Jeu inclassable réservé aux nostalgiques des Mega Man NES (oui, c’est un segment très pointu), Shovel Knight a été financé collaborativement avec succès, et développé par des anciens de WayForward (souvenez-vous, le bouton câlin). Le jeu est une vraie lettre d’amour au jeu de plate-forme 2D rétro, avec juste ce qu’il faut de moderne : des contrôles répondant au quart de tour, des pics qui tuent en un coup, des ennemis qui vous envoient dans le vide au pire moment, des musiques 8-bit entraînantes, une grenouille qui fait les pires blagues possibles, et le Roi Carpomme mi-carpe, mi-pomme.

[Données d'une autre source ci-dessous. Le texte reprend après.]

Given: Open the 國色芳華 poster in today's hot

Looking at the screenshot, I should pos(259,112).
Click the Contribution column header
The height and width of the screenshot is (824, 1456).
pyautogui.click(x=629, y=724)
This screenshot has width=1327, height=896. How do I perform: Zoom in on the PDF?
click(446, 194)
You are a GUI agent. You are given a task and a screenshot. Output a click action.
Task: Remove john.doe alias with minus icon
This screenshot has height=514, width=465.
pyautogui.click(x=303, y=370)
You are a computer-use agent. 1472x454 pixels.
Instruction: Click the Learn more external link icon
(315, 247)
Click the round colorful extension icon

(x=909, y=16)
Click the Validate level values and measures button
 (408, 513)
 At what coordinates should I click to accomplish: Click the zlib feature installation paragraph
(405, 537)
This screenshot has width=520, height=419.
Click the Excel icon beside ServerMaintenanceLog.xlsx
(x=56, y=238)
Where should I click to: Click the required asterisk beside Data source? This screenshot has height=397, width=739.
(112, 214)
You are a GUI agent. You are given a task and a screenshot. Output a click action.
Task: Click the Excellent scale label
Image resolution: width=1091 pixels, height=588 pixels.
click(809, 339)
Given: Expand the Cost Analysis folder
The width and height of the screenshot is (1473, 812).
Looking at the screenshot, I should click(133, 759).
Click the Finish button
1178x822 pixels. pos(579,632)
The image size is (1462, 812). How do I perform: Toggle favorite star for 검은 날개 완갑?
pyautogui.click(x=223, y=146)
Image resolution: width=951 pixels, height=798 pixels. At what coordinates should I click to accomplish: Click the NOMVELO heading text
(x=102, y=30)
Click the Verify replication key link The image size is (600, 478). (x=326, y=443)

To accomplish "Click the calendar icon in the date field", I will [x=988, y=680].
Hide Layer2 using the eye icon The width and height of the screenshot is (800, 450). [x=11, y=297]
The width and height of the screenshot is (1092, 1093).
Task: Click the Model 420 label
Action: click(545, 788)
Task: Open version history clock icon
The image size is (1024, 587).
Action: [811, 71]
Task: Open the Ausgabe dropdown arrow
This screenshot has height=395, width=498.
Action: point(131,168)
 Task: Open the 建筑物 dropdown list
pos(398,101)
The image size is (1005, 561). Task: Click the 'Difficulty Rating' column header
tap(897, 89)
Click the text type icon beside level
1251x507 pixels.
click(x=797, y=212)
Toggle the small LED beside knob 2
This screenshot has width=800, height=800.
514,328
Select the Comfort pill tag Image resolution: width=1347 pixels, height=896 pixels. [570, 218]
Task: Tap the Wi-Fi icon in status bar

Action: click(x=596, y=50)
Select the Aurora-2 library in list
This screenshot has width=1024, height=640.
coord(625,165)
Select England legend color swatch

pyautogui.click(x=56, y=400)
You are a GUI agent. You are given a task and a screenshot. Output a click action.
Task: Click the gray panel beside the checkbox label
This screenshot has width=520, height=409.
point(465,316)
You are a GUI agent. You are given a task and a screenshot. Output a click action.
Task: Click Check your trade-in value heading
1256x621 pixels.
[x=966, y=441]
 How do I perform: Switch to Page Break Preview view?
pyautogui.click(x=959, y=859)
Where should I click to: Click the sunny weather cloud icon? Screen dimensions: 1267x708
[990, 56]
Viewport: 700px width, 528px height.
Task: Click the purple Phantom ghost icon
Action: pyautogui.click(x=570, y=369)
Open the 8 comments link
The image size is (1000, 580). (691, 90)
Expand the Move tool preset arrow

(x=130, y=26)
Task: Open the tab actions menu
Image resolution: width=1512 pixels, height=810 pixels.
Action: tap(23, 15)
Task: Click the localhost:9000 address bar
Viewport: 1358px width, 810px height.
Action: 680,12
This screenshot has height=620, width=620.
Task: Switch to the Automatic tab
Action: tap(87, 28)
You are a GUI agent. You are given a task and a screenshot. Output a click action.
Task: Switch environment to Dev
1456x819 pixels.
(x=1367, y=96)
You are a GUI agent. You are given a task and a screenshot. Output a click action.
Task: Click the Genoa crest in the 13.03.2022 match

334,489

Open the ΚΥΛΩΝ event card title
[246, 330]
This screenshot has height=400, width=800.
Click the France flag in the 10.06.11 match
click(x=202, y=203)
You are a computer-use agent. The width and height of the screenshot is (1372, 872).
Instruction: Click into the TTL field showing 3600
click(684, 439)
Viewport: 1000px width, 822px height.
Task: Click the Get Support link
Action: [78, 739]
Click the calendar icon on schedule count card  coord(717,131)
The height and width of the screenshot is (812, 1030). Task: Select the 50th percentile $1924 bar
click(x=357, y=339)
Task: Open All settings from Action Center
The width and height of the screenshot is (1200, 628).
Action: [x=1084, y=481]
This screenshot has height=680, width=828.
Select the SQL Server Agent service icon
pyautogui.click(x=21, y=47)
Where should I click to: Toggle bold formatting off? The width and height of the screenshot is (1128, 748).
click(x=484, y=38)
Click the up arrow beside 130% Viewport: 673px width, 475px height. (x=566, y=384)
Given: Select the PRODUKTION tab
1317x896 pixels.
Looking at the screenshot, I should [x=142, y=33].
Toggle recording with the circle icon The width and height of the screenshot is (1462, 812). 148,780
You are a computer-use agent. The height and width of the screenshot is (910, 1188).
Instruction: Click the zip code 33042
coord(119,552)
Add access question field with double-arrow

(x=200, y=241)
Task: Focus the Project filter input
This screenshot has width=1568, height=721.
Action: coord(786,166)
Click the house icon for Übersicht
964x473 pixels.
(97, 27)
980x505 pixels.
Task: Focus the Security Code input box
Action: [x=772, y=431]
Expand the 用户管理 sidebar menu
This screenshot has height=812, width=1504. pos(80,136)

Là où les gros poids lourds m’ont dans l’ensemble plutôt déçu (Assassin’s Creed Unity, Watch_Dogs, Super Smash Bros…), ce sont au final les jeux ayant tenté de nouvelles choses qui m’ont convaincu, et heureusement, ils étaient nombreux. Reste à savoir si 2015 verra enfin arriver de bons gros jeux PS4, et si Zelda Wii U sera le chant du cygne de Nintendo avant la prochaine génération… Note : lol Zelda en 2015.